Some research, however, indicates that the use of fluid resuscitation in sepsis patients is used based on historical beliefs and incorrect and incomplete understanding of the pathophysiology of sepsis, which is one of the reasons for high mortality rates (Byrne & Van Haren 2017).
Conclusion
Sepsis is a very dangerous health complication with a high mortality rate, which can be triggered by inflammatory diseases. As demonstrated in this case study, the disease can avoid detection in earlier stages, as the current SOFA and qSOFA assessment systems require the disease to translate into later stages to be identified, which increases the risk of mortality and chances of a septic shock. In this case study, the patient developed sepsis by day 2 of hospital observation, yet the qSOFA identified it as sepsis only on day 5, and by that time the patient had already entered a state of septic shock with multiple organ dysfunction or failure, which ultimately lead to his death. Early detection of sepsis is paramount to the effectiveness of medical interventions aimed at stabilizing and treating the patient.
Reference List
Byrne, L & Van Haren, F 2017, ‘Fluid resuscitation in human sepsis: time to rewrite history?’, Annals of Intensive Care, vol. 7, no. 4, pp. 1-8.

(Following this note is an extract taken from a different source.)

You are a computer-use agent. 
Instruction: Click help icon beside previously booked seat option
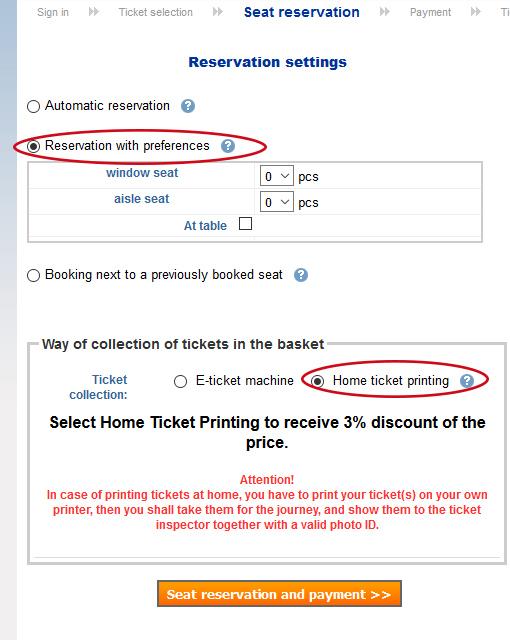point(301,275)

Caironi, P et al 2014, ‘Albumin replacement in patients with severe sepsis or septic shock’, New England Journal of Medicine, vol. 370, pp. 1412-1421.
Dellinger, RP et al 2012, ‘Surviving sepsis campaign: international guidelines for the management of severe sepsis and septic shock’, Intensive Care Medicine, vol. 39, no. 2, pp. 65-228.
Fleischmann, C et al 2016, ‘Hospital incidence and mortality rates of sepsis’, Deutsches Arzteblatt International, vol. 113, no. 10, pp. 159-166.
Mayr, FB, Yende S, & Angus, DC 2014, ‘Epidemiology of severe sepsis’, Virulence, vol. 5, no. 1, pp. 4-11.
Myburgh, JA & Mythen, MG 2014, ‘Resuscitation fluids’, Survey of Anesthesiology, vol. 58, no. 4, pp. 164-165.
Novosad, SA et al 2016, ‘Vital signs: Epidemiology of sepsis: prevalence of health care factors and opportunities for prevention’, Weekly, vol. 65, no. 33, pp. 864-869.
Raith, EP, Udy, AA, & Bailey, M 2017, ‘Prognostic accuracy of the SOFA score, SIRS criteria, and qSOFA score for in-hospital mortality among adults with suspected infection admitted to the Intensive Care Unit’, Caring for the Critically Ill Patient, vol. 317, no. 3, pp. 290-300.
Sagy, M, Al-Qaqaa, Y, & Kim, P 2013, ‘Definitions and pathophysiology of sepsis’, Current Problems in Pediatric and Adolescent Health Care, vol. 43, no. 10, pp. 260-263.
Singer, M, Deutschman, CS, & Seymour, WS 2016, ‘The Third International Consensus definitions for sepsis and septic shock (Sepsis-3)’, JAMA, vol. 315, no. 8, pp. 801-810.